If you want to create a secure cross-premises connection between Azure and your on-premises location, you need to create a virtual network gateway. A VPN gateway is a specific type of virtual network gateway. In the classic deployment model, a VPN gateway can be one of two VPN routing types: static, or dynamic. The VPN type you choose depends on both your network design plan, and the on-premises VPN device you want to use. For more information about VPN devices, see About VPN Devices.
About Azure deployment models
Azure currently works with two deployment models: Resource Manager and classic. The two models are not completely compatible with each other. Before you begin, you need to know which model that you want to work in. For information about the deployment models, see Understanding deployment models. If you are new to Azure, we recommend that you use the Resource Manager deployment model.
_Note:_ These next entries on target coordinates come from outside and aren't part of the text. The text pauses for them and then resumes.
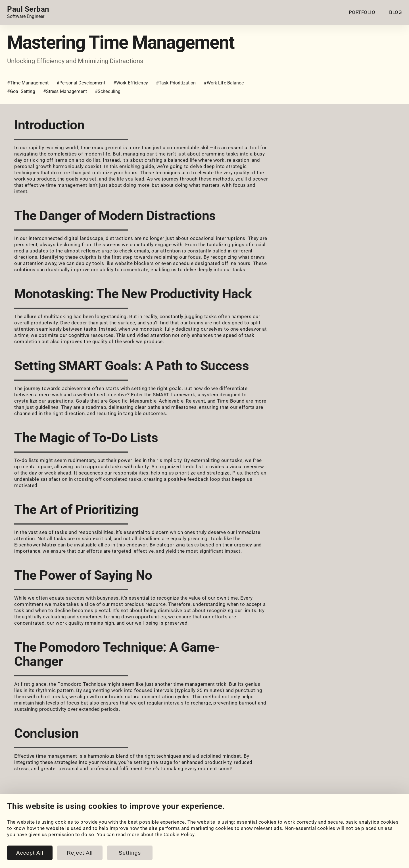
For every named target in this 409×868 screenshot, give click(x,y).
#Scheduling (108, 91)
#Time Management (28, 83)
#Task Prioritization (176, 83)
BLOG (396, 12)
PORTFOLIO (362, 12)
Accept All (30, 853)
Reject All (80, 853)
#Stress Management (65, 91)
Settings (130, 853)
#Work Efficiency (131, 83)
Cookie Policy (179, 834)
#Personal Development (81, 83)
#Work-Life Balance (224, 83)
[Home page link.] (28, 12)
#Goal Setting (21, 91)
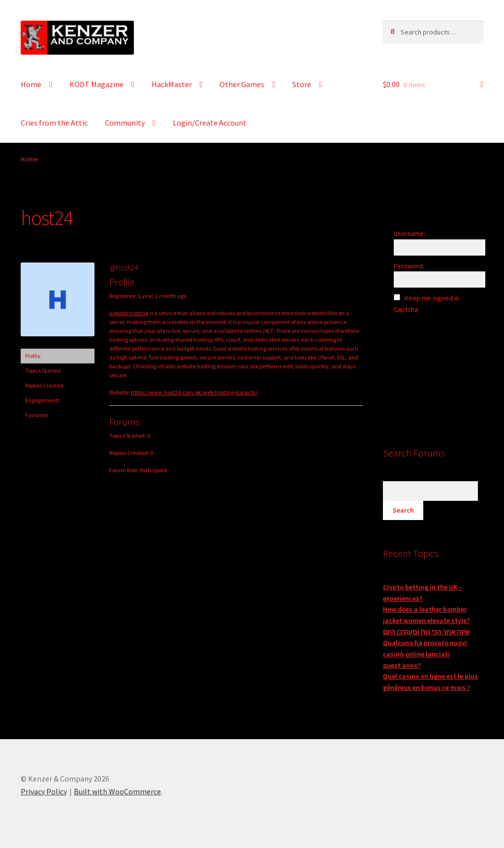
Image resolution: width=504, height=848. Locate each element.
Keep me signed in (432, 298)
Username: (410, 233)
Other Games (242, 84)
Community (125, 123)
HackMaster (172, 84)
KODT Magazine (96, 84)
The following steps walk you through configuring your VPN gateway in the classic portal. These steps apply to gateways for virtual networks that were created using the classic deployment model. Currently, not all of the configuration settings for gateways are available in the Azure portal. When they are, we will create a new set of instructions that apply to the Azure portal.
Before you begin
Before you configure your gateway, you first need to create your virtual network. For steps to create a virtual network for cross-premises connectivity, see Configure a virtual network with a site-to-site VPN connection, or Configure a virtual network with a point-to-site VPN connection. Then, use the following steps to configure the VPN gateway and gather the information you need to configure your VPN device.
If you already have a VPN gateway and you want to change the VPN routing type, see How to change the VPN routing type for your gateway.
Create a VPN gateway
- In the Azure classic portal, on the Networks page, verify that the status column for your virtual network is Created.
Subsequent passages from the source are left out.